**WHAT YOU SHOULD DO**
Transcribe, word for word and without additions, each line below from the one containing "Наши клиенты (1571, 1071)" through the one containing "[Главная] (889, 275)", both ends included.

**MATERIAL SUPPLIED**

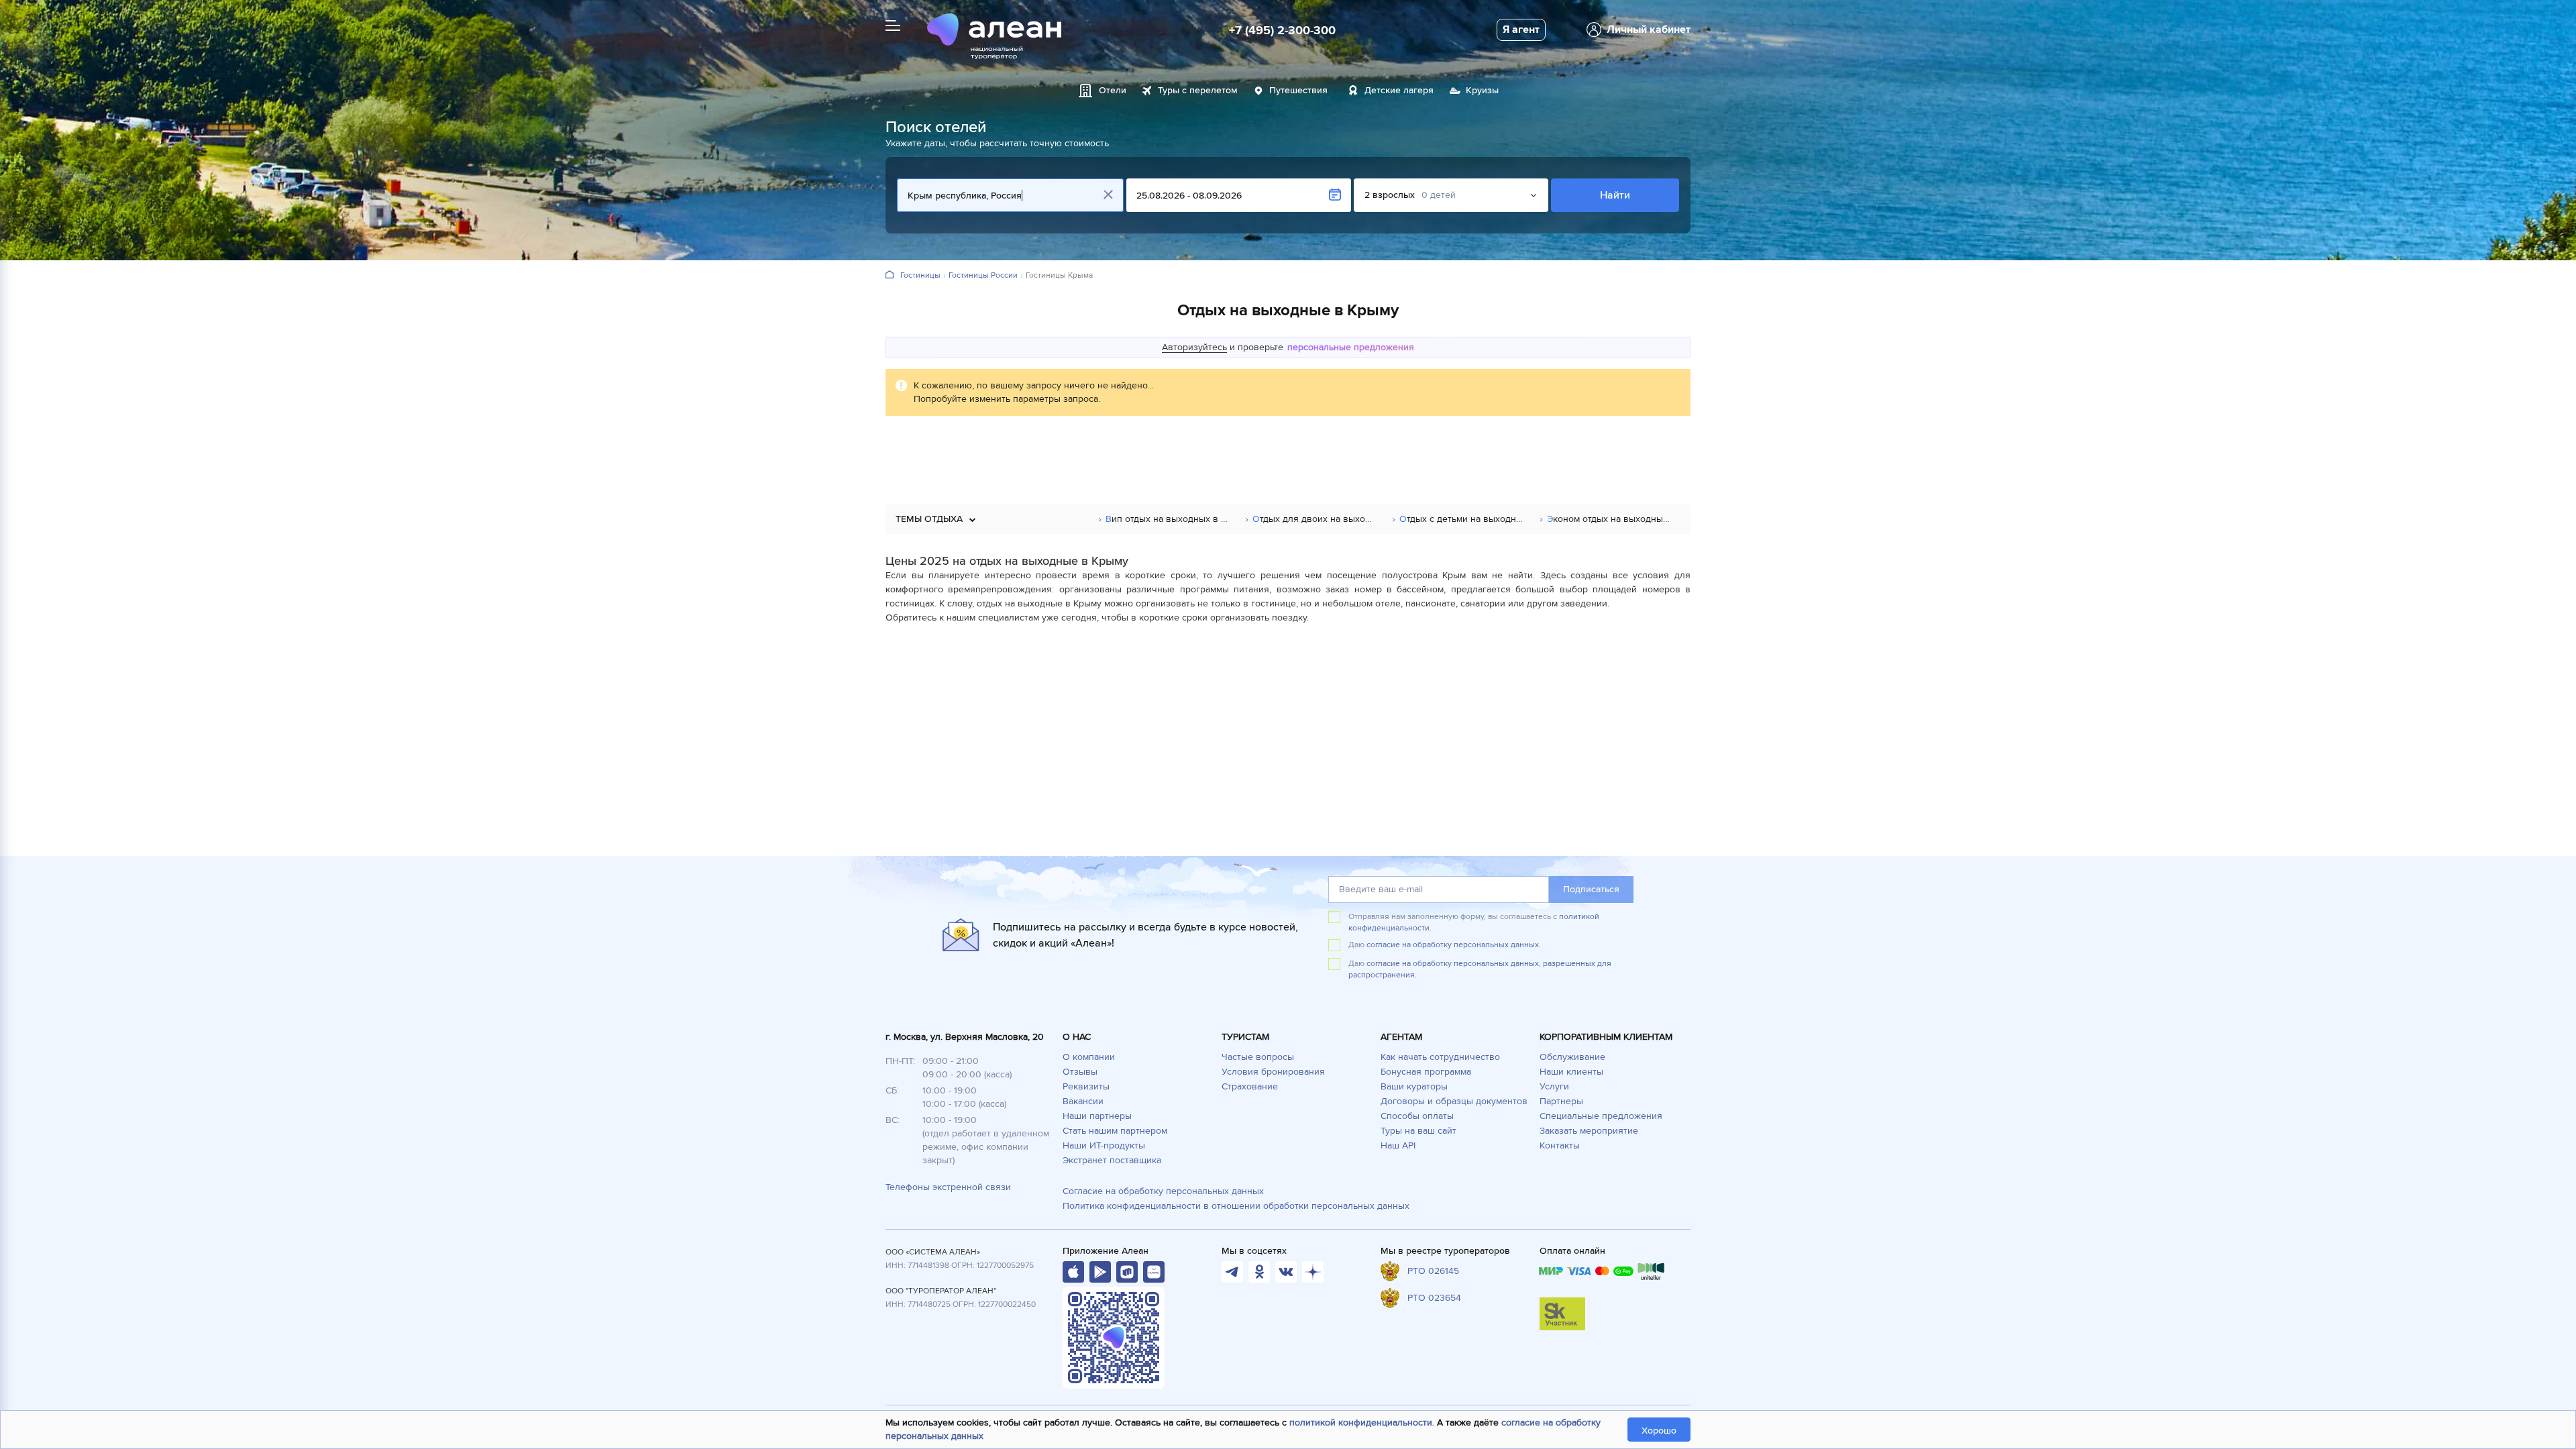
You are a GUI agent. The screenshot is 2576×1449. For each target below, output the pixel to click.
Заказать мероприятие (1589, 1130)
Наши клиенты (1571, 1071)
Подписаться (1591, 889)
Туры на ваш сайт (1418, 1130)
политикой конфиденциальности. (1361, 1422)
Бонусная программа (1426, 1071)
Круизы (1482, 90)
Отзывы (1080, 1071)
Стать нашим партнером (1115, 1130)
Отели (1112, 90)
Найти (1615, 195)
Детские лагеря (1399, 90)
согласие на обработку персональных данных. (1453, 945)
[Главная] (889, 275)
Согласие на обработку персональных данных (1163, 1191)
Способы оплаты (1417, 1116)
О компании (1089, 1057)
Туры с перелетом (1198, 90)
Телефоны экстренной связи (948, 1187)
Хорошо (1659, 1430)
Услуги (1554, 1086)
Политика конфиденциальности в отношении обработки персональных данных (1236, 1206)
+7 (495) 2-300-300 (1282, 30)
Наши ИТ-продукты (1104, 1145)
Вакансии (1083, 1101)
...
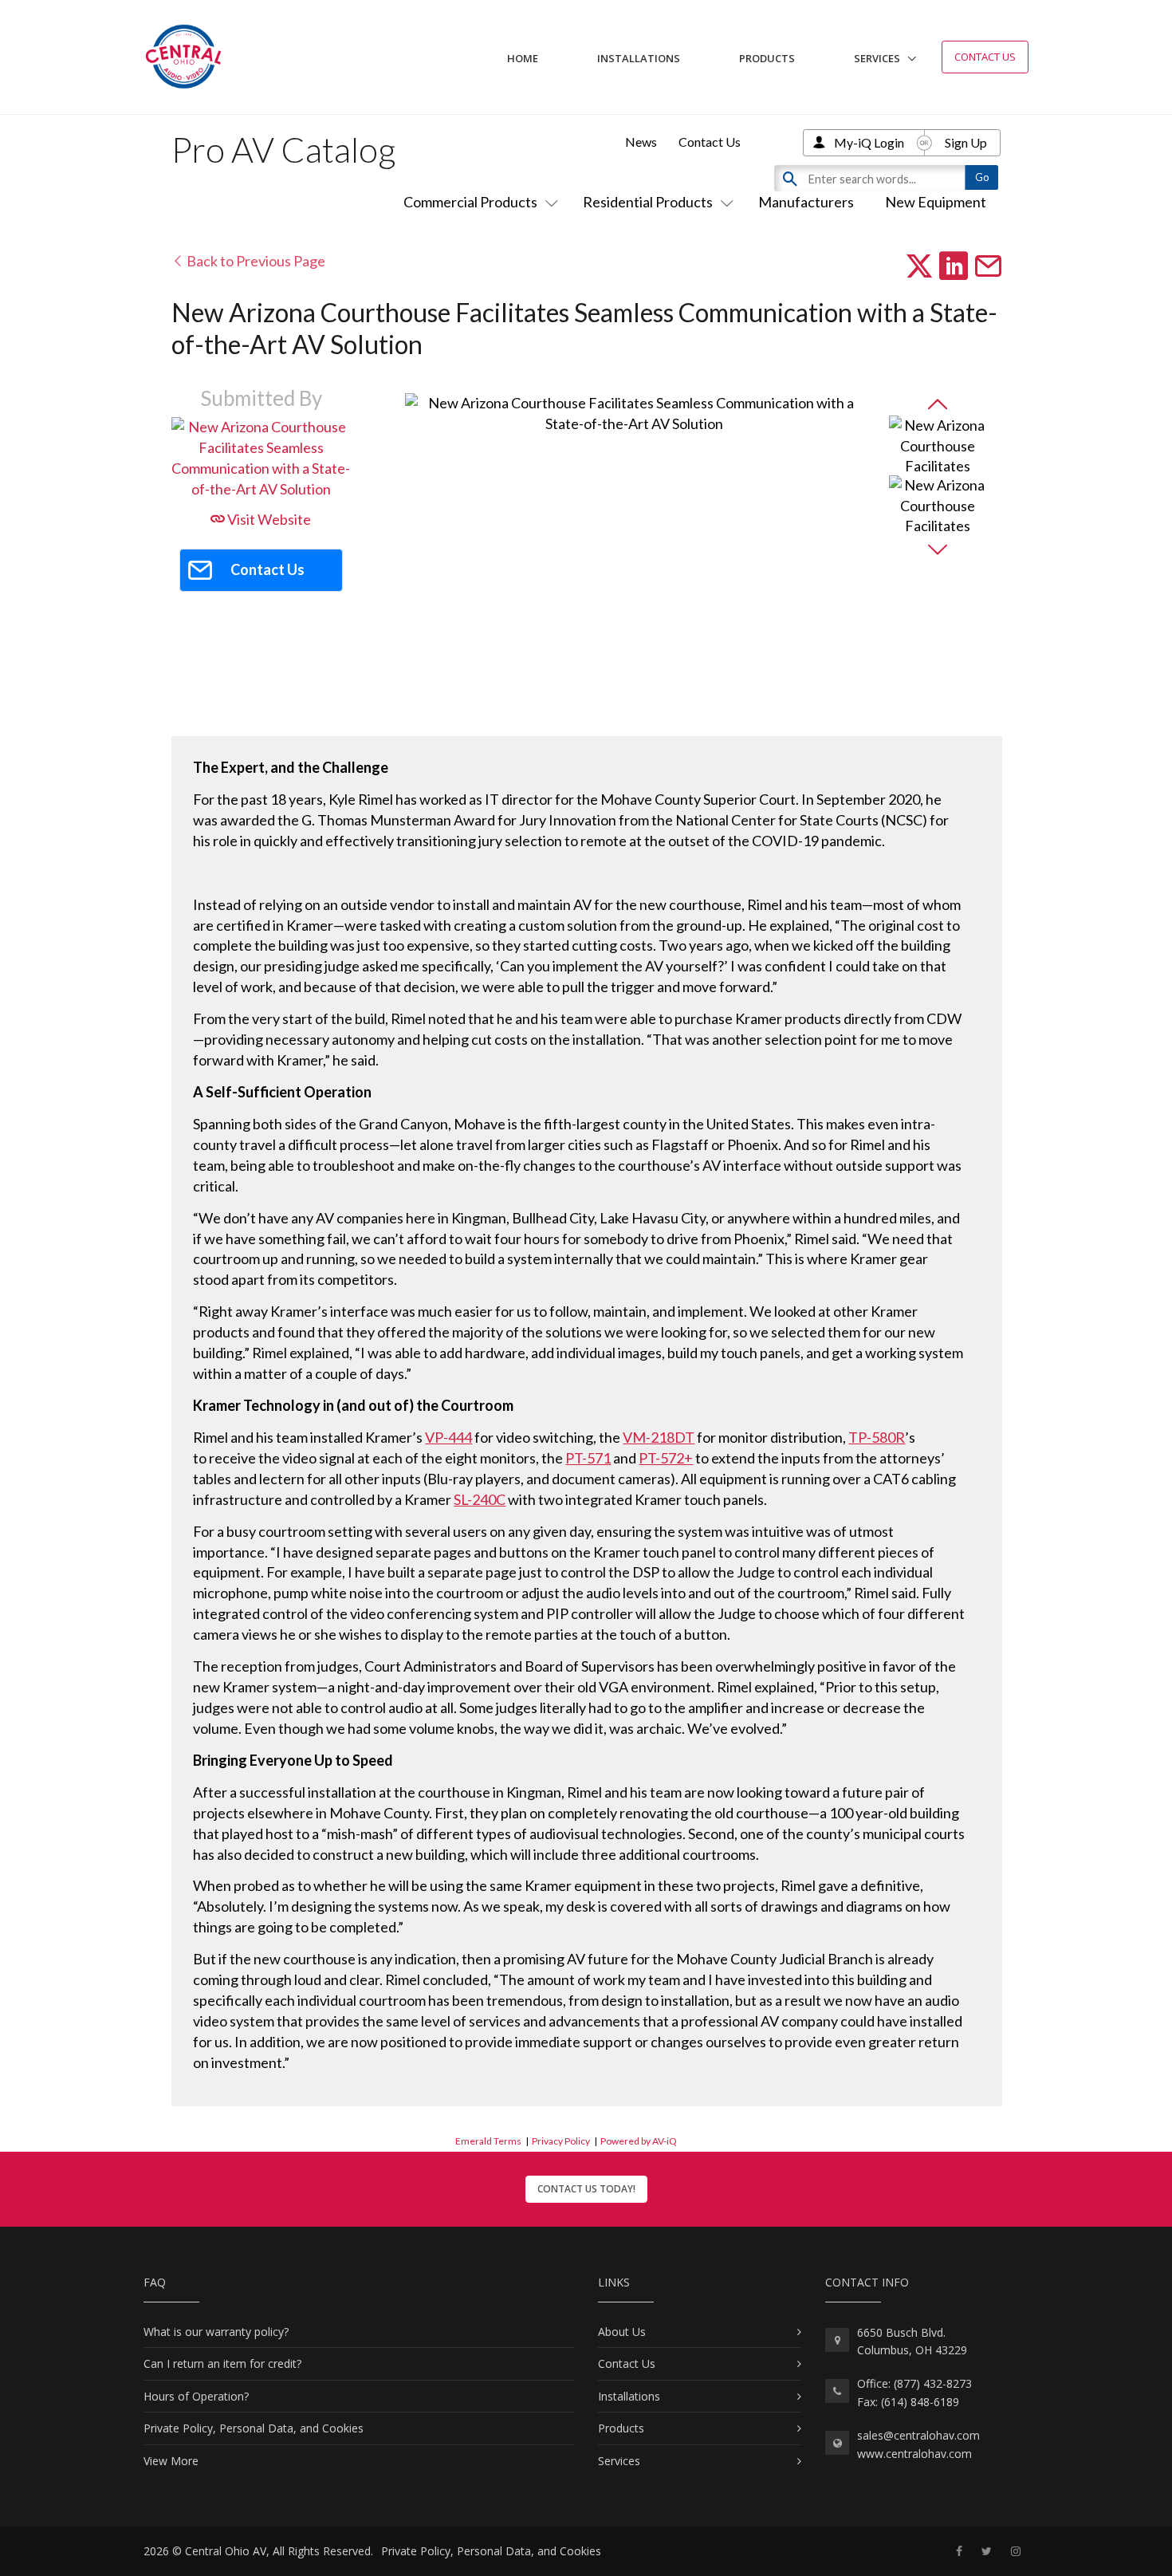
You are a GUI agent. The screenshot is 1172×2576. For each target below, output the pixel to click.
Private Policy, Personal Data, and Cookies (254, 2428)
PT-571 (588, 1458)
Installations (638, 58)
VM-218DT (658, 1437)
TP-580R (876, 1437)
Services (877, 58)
...
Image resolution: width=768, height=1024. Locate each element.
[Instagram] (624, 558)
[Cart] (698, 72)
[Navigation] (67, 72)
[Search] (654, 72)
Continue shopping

**EXERCISE ANSWER**
Наши клиенты (1571, 1071)
Подписаться (1591, 889)
Туры на ваш сайт (1418, 1130)
политикой конфиденциальности. (1361, 1422)
Бонусная программа (1426, 1071)
Круизы (1482, 90)
Отзывы (1080, 1071)
Стать нашим партнером (1115, 1130)
Отели (1112, 90)
Найти (1615, 195)
Детские лагеря (1399, 90)
согласие на обработку персональных данных. (1453, 945)
[Главная] (889, 275)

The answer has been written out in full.